Collected data entries:
^^^^

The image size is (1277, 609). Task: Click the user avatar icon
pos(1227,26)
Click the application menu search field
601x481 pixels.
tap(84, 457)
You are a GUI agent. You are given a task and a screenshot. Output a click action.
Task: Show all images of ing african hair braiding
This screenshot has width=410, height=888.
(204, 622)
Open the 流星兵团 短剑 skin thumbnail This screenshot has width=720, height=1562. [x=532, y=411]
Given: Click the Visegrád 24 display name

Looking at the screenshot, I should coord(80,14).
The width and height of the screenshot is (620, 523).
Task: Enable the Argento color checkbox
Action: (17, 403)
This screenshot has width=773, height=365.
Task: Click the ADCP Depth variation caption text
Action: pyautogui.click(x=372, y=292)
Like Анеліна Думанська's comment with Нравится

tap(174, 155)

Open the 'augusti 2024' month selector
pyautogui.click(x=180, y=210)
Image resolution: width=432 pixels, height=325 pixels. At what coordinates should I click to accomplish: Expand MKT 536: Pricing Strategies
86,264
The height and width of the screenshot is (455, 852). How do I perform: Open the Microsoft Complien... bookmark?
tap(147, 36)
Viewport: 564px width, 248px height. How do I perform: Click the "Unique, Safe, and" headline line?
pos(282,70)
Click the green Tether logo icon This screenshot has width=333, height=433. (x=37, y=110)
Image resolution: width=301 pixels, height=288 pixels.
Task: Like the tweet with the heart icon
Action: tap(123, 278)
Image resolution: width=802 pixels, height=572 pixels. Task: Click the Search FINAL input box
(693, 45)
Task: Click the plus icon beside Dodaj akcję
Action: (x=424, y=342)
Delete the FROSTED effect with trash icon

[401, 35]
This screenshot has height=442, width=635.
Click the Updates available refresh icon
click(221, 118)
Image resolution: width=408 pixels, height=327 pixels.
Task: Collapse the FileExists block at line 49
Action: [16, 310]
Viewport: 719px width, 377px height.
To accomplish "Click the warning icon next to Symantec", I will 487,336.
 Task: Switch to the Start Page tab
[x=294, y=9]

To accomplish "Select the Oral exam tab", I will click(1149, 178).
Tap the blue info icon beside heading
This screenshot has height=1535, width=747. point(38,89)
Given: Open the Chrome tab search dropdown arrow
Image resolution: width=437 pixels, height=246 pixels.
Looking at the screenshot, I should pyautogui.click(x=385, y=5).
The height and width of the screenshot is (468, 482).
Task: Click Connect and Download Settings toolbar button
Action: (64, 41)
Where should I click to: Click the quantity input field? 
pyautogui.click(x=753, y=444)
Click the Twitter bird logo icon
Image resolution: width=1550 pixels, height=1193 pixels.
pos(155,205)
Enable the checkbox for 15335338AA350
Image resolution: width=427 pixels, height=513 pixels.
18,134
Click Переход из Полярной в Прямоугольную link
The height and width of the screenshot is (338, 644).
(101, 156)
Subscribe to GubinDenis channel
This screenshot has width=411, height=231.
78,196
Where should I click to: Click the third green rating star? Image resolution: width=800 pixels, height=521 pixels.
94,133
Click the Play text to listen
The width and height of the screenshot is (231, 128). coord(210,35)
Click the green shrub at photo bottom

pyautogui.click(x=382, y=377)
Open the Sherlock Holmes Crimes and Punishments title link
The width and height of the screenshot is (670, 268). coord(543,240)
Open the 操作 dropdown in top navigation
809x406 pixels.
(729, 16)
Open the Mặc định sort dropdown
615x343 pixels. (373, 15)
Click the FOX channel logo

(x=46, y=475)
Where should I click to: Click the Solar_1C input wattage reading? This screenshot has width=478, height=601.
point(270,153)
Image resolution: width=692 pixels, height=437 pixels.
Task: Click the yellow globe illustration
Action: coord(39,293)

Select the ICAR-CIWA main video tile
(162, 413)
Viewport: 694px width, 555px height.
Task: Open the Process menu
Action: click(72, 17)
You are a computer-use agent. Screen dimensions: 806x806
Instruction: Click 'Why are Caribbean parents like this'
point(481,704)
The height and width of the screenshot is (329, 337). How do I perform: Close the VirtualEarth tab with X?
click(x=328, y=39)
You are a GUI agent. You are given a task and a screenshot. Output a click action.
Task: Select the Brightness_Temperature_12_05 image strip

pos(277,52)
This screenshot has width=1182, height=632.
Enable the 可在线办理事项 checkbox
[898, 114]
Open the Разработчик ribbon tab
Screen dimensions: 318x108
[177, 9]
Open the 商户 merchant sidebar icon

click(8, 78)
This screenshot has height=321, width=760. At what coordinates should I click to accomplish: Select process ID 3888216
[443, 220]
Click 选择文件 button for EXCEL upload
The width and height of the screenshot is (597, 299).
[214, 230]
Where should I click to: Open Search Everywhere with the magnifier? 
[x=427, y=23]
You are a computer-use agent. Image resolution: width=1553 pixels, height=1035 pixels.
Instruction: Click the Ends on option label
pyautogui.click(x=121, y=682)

^^^^

> Exercise goal: Pull every line containing "will" from the data.

> Task answer:
To accomplish "Click the warning icon next to Symantec", I will 487,336.
To accomplish "Select the Oral exam tab", I will click(1149, 178).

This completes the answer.